Choosing a career in life insurance sales

by David Keelaghan20 Mar 2017
Selling life insurance may not be the most glamorous of careers, but it is a highly satisfying one according to Dan O'Shaughnessy.

The Cambridge University graduate started his career on the banking side, and at a high level. Roles with Goldman Sachs and Bank of America Merrill Lynch left him with an empty feeling, however, as he outlines.

“When I left Cambridge University, all my friends would talk about banking and consulting, as if those were the only two options,” he says. “Both paid well, opened the door to very challenging problems, and got big names on your CV. Nobody talked about the endless hours, the complete lack of freedom, or the political and dangerous promotion process to the top.”

Wanting to move in a new direction that would fulfill his entrepreneurial ambitions, he established O'Shaughnessy Financial Services. It was a risk for sure, but he was confident he had read the market right and his firm would be providing a much-needed service in the Canadian marketplace.

“When I was deciding what to do for my career, I noticed there was a huge disconnect with the desire for insurance and having the people to service that in the right way,” he says. “A lot of brokers are in their mid-60s.”

At 34 years old, he is part of the new breed of insurance broker that the industry desperately needs. He specializes in term and participating insurance for business owners and professionals who are looking for ways to protect their assets. There still is a great need for this profession, he believes, despite technology offering different options for consumers.

“In the wealth management space, businesses like WealthSimple are doing a great job in marketing their business,” he says. “But there are people where that’s not the kind of environment they want to work in.
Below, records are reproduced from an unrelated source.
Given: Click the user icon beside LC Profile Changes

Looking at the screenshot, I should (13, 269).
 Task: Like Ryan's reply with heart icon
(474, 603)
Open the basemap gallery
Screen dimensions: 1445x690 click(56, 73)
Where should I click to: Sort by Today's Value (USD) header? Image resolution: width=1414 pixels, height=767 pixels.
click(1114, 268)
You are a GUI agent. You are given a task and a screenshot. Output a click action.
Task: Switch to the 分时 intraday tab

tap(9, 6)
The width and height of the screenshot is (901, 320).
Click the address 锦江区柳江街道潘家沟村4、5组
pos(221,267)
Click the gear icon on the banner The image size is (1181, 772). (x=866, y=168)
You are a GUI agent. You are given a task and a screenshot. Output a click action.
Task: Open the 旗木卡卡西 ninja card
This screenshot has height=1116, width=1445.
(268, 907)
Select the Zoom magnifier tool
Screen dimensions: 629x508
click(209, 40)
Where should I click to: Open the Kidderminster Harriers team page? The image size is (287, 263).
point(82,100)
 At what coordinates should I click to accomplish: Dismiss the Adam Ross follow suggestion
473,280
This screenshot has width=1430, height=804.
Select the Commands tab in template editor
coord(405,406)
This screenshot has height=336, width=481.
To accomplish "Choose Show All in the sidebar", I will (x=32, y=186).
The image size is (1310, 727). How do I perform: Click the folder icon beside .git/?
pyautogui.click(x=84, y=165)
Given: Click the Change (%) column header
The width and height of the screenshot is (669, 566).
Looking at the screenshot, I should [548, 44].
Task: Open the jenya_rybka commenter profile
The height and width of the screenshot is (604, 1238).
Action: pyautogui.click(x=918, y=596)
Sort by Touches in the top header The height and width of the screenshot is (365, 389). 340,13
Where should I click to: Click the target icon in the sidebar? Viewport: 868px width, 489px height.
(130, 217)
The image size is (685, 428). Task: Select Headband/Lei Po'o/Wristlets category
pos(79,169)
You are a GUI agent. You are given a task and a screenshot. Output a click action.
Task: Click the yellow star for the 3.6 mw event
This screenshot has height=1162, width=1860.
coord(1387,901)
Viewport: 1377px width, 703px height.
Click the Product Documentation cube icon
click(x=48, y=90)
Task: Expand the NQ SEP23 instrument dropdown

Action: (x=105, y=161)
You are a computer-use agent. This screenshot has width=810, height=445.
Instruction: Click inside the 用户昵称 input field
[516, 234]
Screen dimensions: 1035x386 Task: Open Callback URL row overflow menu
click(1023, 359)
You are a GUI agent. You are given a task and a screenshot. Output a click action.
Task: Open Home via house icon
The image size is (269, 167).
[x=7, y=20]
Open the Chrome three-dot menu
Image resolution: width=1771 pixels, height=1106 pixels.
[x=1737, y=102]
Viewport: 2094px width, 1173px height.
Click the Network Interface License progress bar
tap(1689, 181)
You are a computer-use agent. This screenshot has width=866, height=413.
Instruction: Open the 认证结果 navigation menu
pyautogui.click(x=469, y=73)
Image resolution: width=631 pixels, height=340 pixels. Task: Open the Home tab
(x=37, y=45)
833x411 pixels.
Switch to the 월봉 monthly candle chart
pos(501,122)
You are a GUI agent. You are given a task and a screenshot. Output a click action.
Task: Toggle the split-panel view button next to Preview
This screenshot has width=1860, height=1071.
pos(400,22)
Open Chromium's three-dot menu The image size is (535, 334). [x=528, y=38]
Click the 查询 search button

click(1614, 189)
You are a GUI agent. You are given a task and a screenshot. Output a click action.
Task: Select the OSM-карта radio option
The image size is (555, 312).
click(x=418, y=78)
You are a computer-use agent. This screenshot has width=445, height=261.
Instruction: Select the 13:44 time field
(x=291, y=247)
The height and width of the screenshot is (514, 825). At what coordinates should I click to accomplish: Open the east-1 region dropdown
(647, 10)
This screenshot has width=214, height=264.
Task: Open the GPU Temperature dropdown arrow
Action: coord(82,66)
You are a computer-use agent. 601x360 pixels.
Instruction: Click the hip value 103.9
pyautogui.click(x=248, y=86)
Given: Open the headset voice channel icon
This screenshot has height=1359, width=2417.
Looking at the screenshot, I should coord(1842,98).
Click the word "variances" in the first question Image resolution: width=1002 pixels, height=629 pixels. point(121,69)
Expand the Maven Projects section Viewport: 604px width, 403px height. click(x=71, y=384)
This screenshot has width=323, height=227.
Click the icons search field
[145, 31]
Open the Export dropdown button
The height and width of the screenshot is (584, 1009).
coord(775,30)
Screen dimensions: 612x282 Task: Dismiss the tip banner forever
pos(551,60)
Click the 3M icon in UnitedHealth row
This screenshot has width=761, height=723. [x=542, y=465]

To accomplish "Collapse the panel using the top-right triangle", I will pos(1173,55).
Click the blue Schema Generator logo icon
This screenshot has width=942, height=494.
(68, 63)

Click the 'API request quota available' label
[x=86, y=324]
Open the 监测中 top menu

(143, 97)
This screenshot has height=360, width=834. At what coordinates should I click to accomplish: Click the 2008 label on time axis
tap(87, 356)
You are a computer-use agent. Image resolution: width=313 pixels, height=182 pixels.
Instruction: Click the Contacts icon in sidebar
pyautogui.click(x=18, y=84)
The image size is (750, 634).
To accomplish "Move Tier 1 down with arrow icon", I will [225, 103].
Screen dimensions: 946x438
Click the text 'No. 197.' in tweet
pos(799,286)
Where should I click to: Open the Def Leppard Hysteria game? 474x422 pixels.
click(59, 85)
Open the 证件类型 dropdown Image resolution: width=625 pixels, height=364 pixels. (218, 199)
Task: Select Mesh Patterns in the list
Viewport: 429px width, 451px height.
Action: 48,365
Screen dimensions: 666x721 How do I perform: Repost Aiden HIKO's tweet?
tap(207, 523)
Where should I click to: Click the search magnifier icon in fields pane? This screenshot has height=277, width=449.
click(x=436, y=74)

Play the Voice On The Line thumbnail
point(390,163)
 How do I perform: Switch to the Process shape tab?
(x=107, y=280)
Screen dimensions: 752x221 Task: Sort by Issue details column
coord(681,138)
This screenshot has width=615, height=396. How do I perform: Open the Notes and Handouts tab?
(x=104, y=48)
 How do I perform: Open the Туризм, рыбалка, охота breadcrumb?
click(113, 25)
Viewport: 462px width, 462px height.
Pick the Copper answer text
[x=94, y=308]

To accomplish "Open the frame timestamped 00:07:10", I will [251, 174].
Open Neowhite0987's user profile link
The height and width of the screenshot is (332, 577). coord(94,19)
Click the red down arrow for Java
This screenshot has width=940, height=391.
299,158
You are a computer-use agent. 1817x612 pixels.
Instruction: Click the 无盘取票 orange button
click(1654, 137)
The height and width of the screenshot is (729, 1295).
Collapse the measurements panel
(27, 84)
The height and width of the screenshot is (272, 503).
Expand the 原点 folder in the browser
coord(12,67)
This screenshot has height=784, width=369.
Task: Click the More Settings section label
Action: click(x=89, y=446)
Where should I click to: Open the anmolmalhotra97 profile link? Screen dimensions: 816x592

They want a person to work with and are willing to pay a premium for that.”

While it is generally accepted that the industry has made great strides when it comes to the underwriting process, in O'Shaughnessy’s view the pace of change hasn’t been fast enough.

“Even with technology getting so advanced and people’s expectations being so high, the underwriting process still takes a lot of time,” he says. “To underwrite properly, there’s medical underwriting, then there can be financial underwriting as well. So you’re relying on people, not technology. The current process has not adapted to the times. I’m sure 10 years ago nobody would have minded that length of time. It is still very human driven.”